A common misconception in astronomy is that part of the Moon remains continuously shadowed, popularized by legendary rock band Pink Floyd’s 1973 album, “Dark Side of the Moon.” Watching the Moon change phases confirms that, in fact, there is no dark side – all sides see the Sun at different times during the month. Yet, a peculiar feature of the lunar orbit produces shadows in craters at its poles, which have remained in darkness for billions of years. So, there really is a dark side of the Moon!
What surprises lurk within the Moon’s perpetual shadows? Recent observations from orbiting spacecraft such as NASA’s Lunar Reconnaissance Orbiter and the Indian Chandrayaan-1 mission have revealed the presence of vast ice deposits, which may provide rocket fuel and drinking water for astronauts on future deep space missions. Scientific interest in these ice deposits is also high: they may record a billion-year history of comet impacts, solar wind, and perhaps even a short-lived lunar atmosphere produced by volcanic eruptions.

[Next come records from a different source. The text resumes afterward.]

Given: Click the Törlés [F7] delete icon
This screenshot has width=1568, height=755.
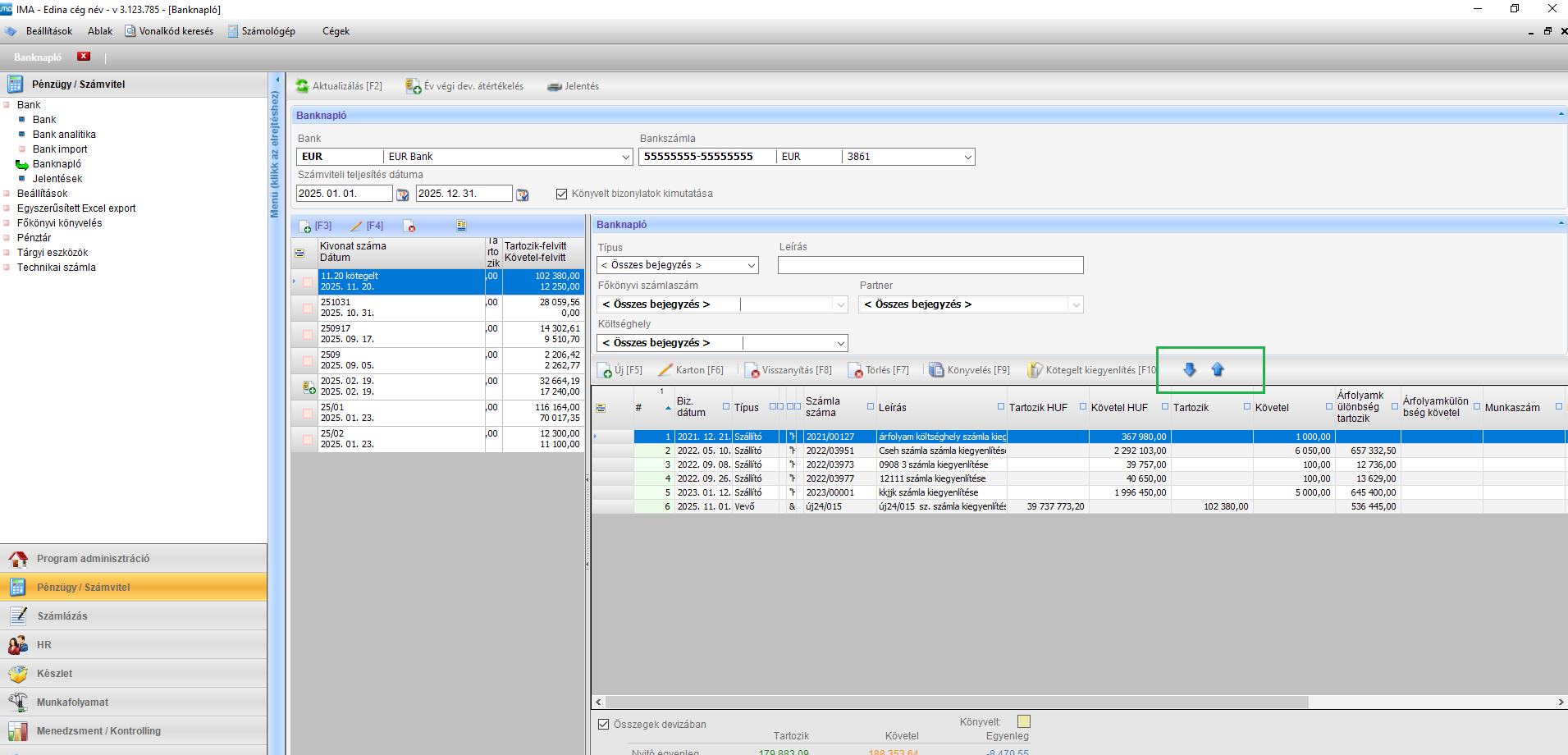Looking at the screenshot, I should click(855, 370).
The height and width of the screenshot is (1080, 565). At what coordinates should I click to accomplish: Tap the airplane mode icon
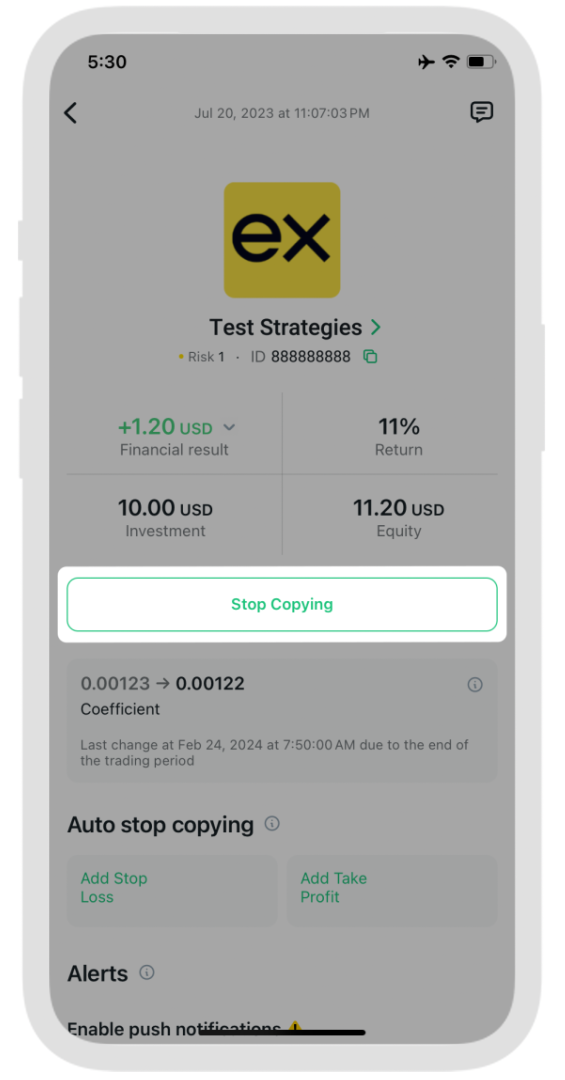427,62
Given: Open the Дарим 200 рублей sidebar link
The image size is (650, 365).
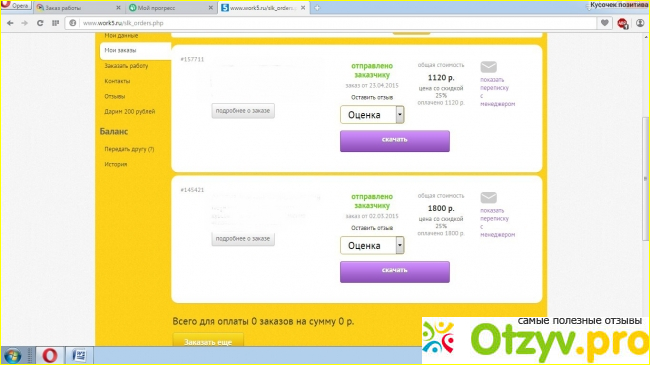Looking at the screenshot, I should point(130,112).
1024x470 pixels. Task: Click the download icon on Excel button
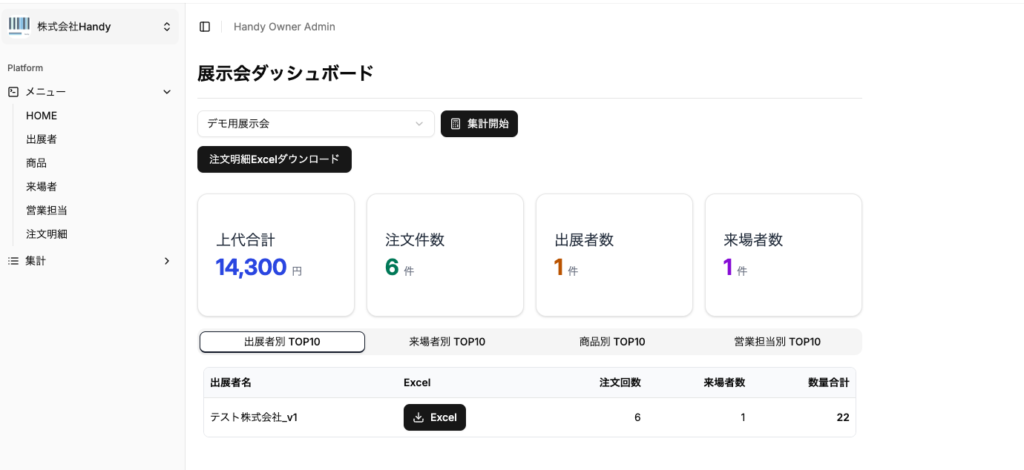(419, 418)
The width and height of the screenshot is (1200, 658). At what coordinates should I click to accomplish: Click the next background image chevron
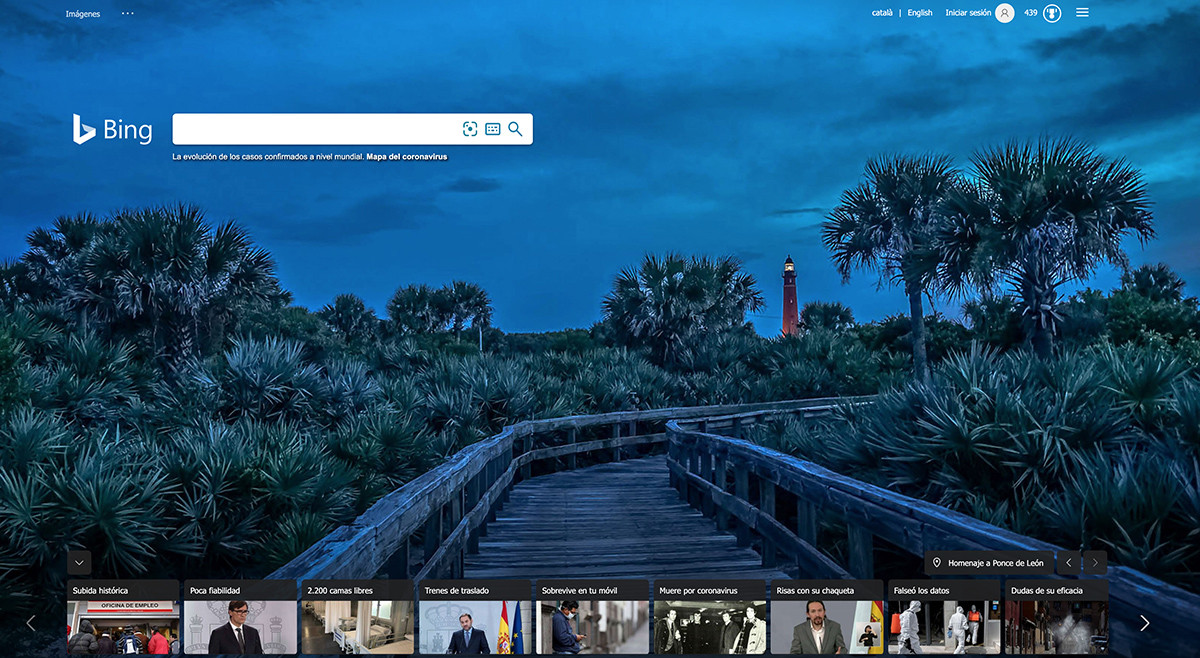coord(1094,562)

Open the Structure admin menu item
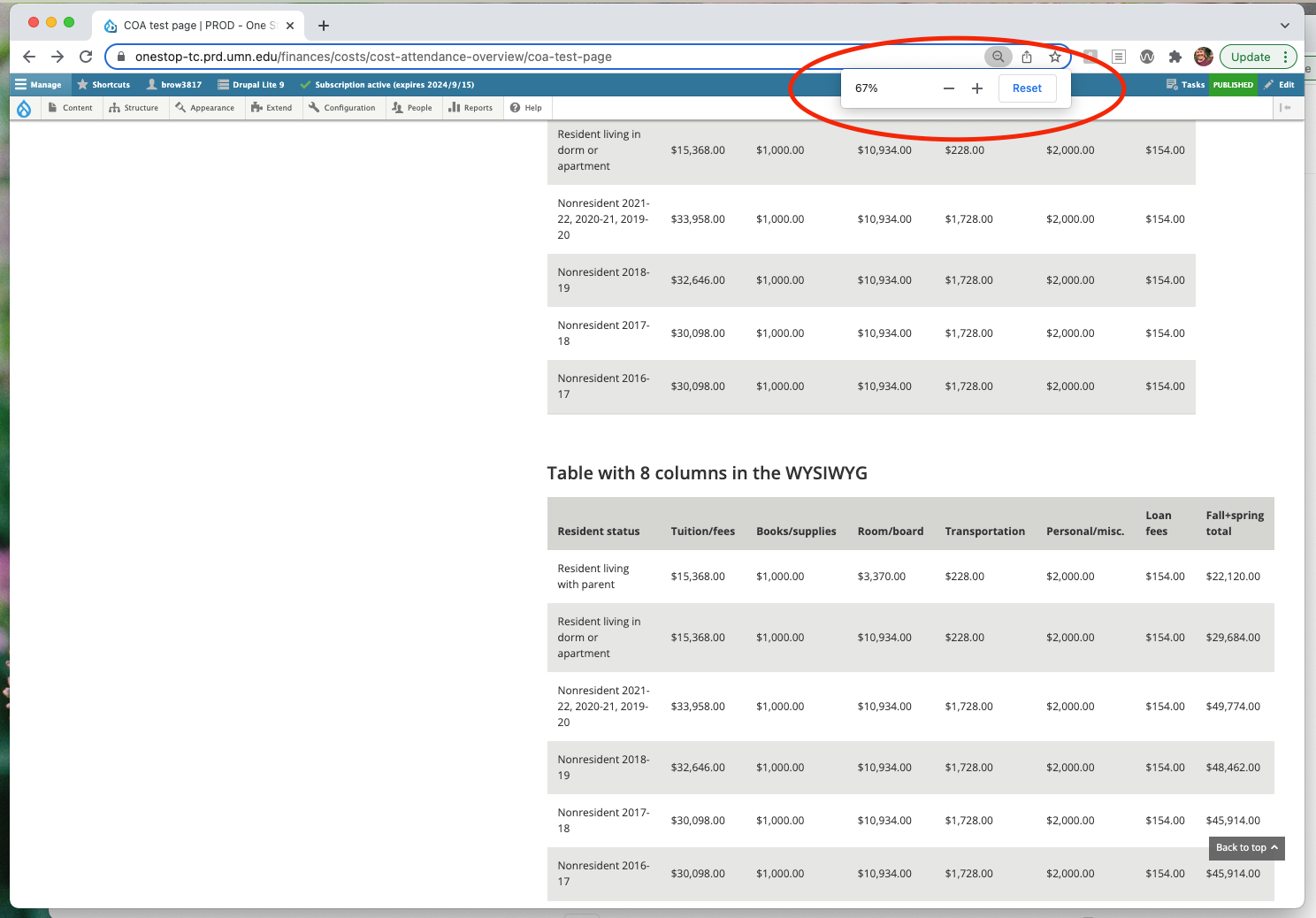[134, 108]
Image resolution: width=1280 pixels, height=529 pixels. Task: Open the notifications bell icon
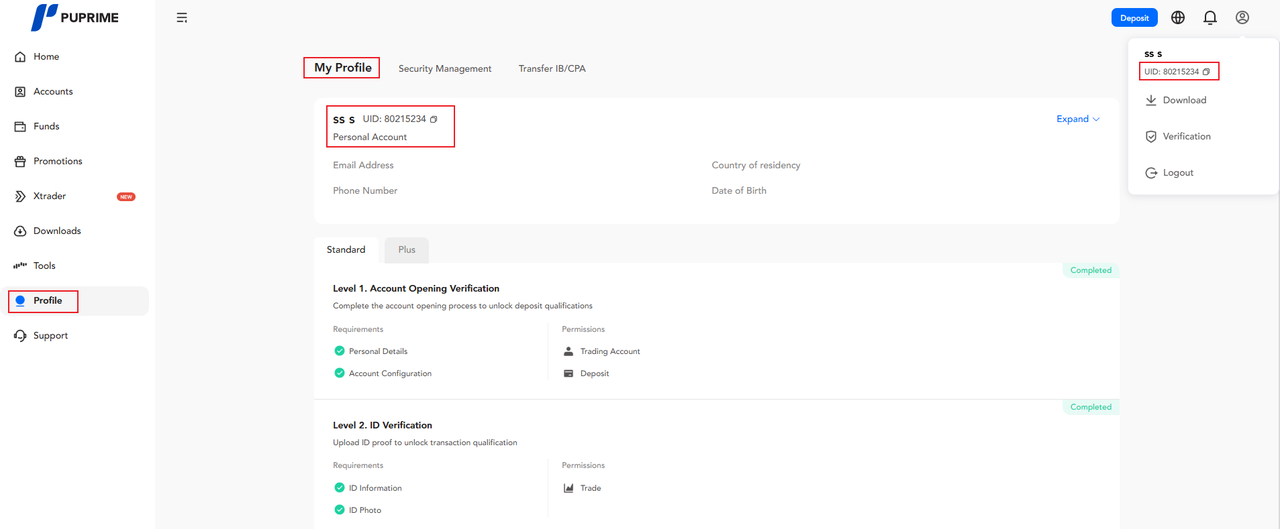[x=1210, y=18]
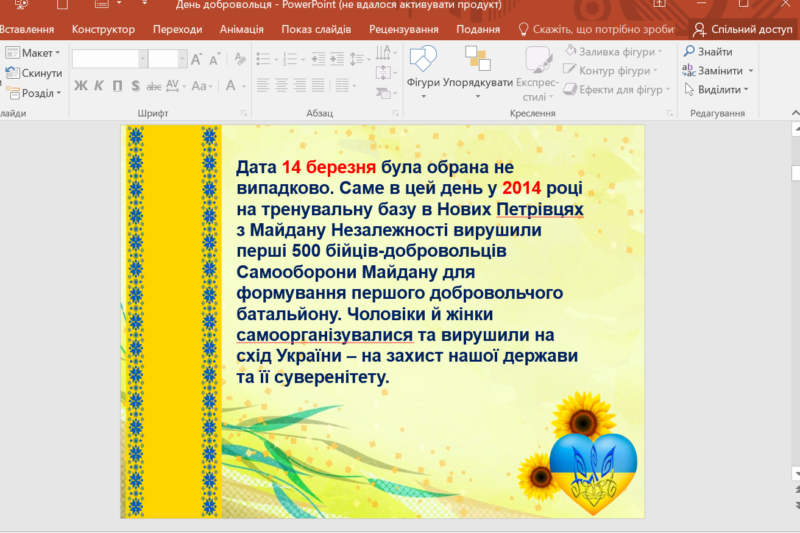
Task: Toggle underline П formatting
Action: click(x=116, y=86)
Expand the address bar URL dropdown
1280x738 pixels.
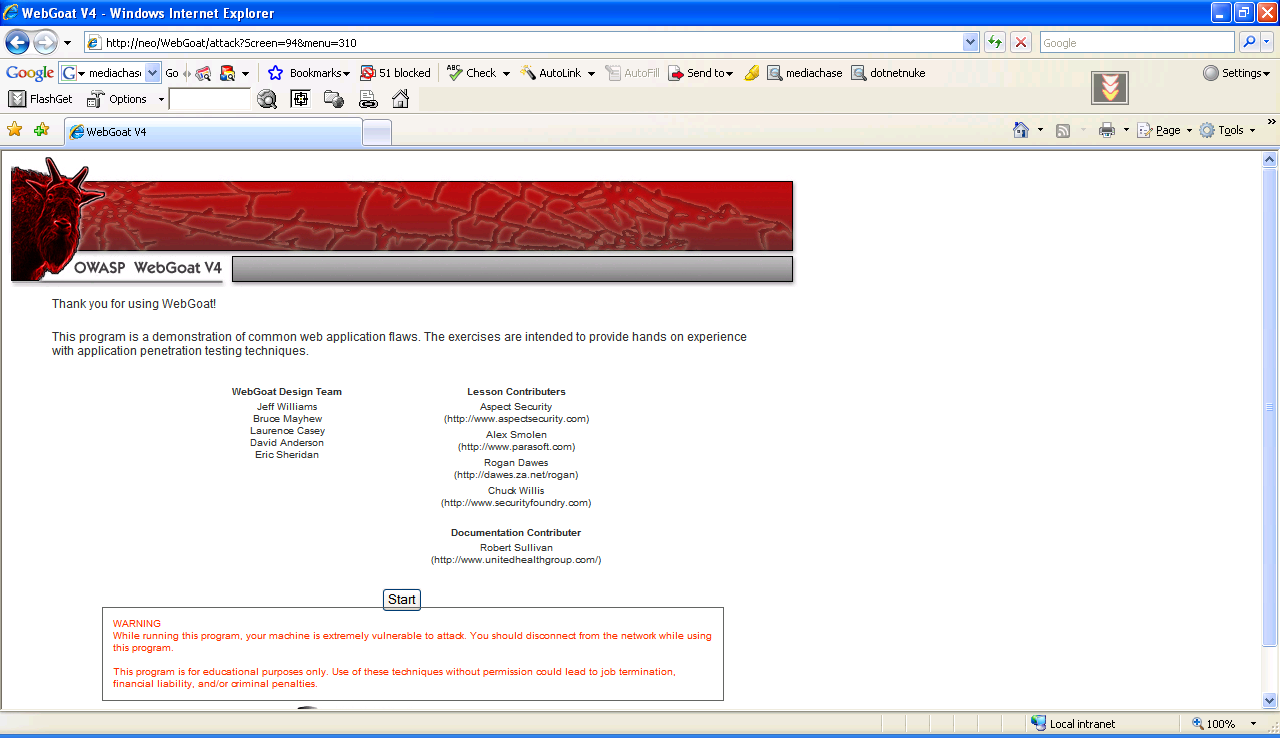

In this presentation, Dr. Hayne will take us on a journey to the coldest, darkest reaches of our Solar System – the Moon’s permanently shadowed craters. Here, we will find remnants of the Moon’s violent past. We will also discuss LASP’s involvement in NASA’s upcoming lunar exploration program, including the recently announced Lunar Orbital Platform-Gateway, and CubeSat missions such as Lunar Flashlight.